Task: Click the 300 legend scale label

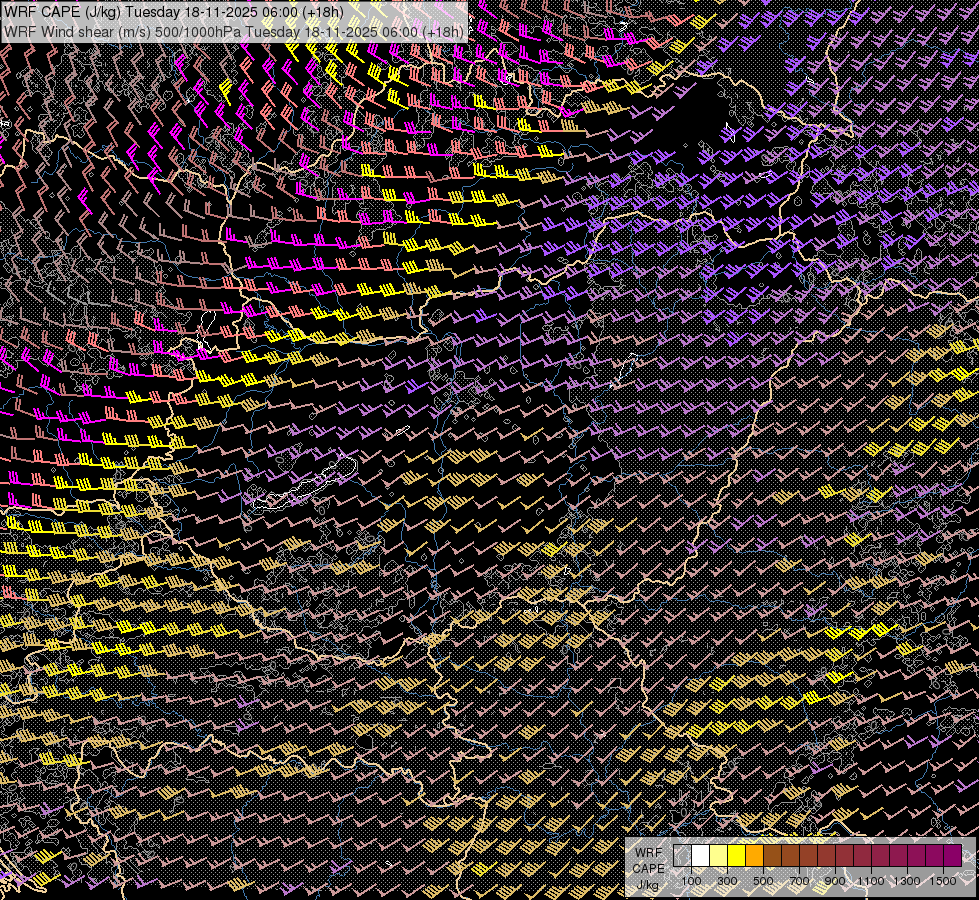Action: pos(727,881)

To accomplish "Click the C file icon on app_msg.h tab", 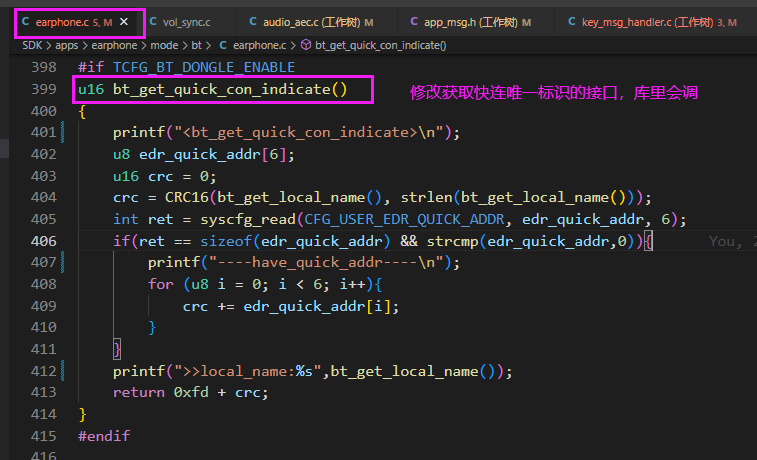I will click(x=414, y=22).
---
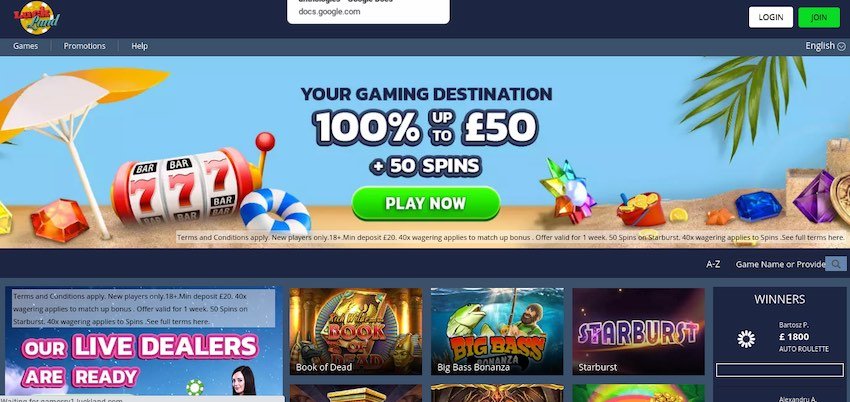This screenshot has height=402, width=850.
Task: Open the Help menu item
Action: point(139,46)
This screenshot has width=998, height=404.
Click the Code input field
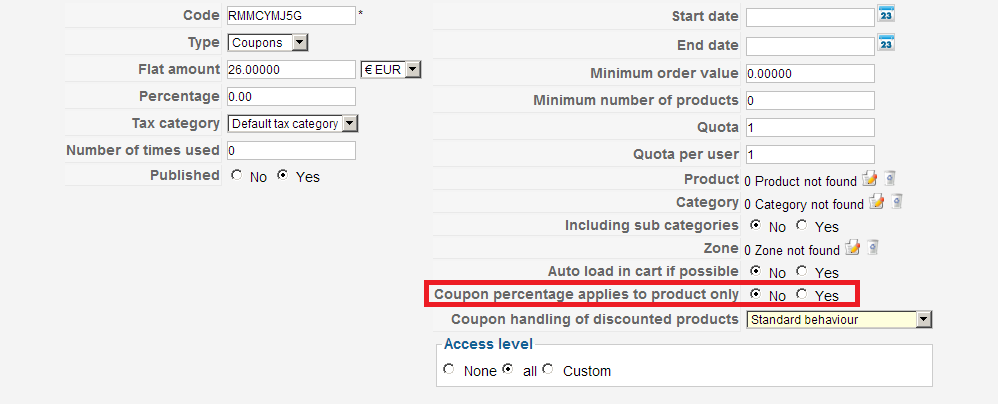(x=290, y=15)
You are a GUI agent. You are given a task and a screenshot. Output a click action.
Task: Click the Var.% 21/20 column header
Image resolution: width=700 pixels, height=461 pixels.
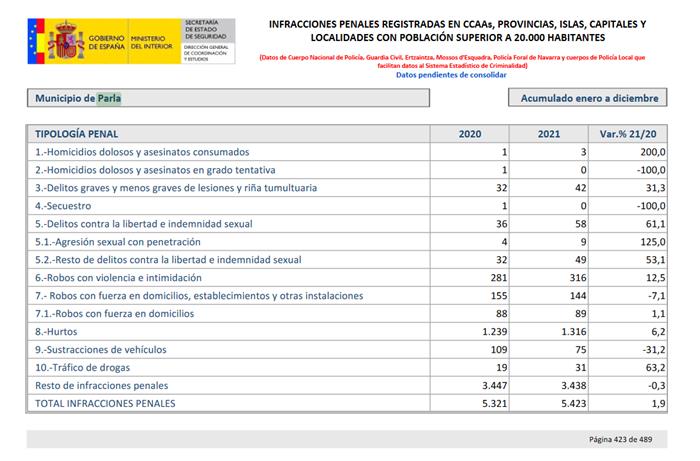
...
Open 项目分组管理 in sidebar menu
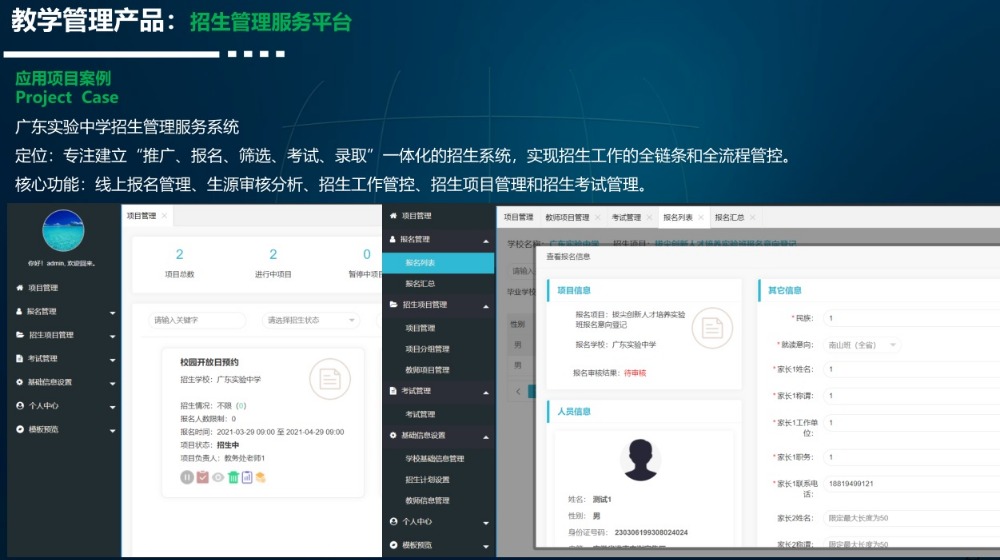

* Stated problem:
Rewrite the records starting at the line that has "You are a GUI" and ending after the line that has "Image resolution: width=700". Swap "column header" for "row header" and change nothing else.

* Worked answer:
You are a GUI agent. You are given a task and a screenshot. Output a click action.
Task: Click the Var.% 21/20 row header
Image resolution: width=700 pixels, height=461 pixels.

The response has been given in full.